Chat API Endpoint Quick Guide

Welcome to our guide on the Paradigm public API. This powerful interface provides developers with flexible access to our services, enabling seamless integration of our advanced features into your applications.

Last Updated: April 15, 2025

The Paradigm API is used to complement its visual interface. It enables the creation of intelligent applications, drawing on the power of LLM to interact with users in an intuitive way. It is an additional tool for developers wishing to customize their LLM calls by playing with the parameters used, to call external tools, or to integrate automatic LLM calls within existing business applications.

This article is an introduction to LLM calls, using the Paradigm API. It is based on the OpenAI open source framework.

Getting started

Set up

First, set up your client with your API key and our endpoint URL. This connects your requests to our service.

Authentication: Please note that while exploring the documentation doesn't require authentication, you'll need valid API credentials to make actual requests to our services.
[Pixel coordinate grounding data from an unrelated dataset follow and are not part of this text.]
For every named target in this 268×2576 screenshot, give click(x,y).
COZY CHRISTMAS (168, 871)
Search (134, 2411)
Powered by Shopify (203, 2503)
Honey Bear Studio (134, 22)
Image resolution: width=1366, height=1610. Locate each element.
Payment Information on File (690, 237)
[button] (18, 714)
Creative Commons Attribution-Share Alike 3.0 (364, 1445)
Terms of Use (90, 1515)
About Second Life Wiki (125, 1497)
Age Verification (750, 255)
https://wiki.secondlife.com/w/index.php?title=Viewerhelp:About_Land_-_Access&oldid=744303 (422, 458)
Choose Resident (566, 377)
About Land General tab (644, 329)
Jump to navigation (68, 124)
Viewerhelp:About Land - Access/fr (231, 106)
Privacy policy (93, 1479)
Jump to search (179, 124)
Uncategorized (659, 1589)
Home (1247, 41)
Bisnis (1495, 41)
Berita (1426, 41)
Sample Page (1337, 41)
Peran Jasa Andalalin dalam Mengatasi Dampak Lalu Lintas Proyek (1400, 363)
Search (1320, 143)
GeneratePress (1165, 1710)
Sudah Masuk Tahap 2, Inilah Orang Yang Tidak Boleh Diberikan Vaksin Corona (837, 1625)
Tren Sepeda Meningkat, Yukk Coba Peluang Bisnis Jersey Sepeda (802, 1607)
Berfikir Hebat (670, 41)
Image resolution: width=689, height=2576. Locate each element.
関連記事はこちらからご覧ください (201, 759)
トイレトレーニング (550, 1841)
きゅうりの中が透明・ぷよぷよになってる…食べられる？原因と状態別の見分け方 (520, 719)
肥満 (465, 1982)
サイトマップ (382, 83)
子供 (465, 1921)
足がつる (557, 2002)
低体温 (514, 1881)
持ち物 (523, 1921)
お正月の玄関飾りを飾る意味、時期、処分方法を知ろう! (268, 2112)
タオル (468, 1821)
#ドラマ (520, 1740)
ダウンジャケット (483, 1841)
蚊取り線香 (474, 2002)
If you do not have the rights to create an API key, ask your company admin to give you those; if you have, create one in your Paradigm profile!

from openai import OpenAI as OpenAICompatibleClient
import os

# Get API key from environment
api_key = api_key
# Our API base URL
base_url = "https://paradigm.lighton.ai/api/v2"

# Configure the OpenAI client
client = OpenAICompatibleClient(api_key=api_key, base_url=base_url)

Crafting Messages:

The core of your request is the messages array, where each item has a role ("system","user", "assistant" or "tool") and the and the message content.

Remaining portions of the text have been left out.